◆ **Task directions**: Report every line of the data that includes "Panoları".
======== Dataset excerpts ========
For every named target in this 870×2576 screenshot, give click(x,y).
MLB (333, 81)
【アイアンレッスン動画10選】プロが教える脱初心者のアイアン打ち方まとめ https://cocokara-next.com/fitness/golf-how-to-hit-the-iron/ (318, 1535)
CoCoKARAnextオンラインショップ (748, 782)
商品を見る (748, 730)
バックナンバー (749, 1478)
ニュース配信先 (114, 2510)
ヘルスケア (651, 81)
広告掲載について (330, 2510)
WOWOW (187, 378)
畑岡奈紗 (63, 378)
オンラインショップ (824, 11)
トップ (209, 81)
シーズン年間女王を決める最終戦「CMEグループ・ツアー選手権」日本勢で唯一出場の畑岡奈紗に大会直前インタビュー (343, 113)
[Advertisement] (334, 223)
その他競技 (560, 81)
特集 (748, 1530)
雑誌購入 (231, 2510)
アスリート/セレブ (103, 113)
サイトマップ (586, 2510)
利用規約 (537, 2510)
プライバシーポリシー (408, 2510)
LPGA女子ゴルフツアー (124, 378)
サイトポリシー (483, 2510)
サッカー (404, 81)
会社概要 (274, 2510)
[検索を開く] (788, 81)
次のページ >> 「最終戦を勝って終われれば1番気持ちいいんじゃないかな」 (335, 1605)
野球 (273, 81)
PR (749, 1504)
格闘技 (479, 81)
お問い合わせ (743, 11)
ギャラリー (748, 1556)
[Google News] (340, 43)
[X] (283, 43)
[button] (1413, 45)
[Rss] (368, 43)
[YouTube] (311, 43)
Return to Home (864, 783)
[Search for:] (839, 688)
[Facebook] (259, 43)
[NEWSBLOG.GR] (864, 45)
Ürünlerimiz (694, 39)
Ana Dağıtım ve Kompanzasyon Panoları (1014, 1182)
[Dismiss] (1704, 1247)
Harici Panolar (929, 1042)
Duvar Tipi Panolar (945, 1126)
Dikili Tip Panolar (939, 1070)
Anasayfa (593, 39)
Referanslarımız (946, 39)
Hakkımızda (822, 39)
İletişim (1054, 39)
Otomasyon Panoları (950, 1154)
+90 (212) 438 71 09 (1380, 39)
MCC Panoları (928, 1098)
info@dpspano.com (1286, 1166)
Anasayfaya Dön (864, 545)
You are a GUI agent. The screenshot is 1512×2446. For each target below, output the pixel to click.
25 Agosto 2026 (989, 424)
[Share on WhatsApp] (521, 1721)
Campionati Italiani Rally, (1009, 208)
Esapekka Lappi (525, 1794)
========
◆ **Solved exercise**:
Ana Dağıtım ve Kompanzasyon Panoları (1014, 1182)
Otomasyon Panoları (950, 1154)
MCC Panoları (928, 1098)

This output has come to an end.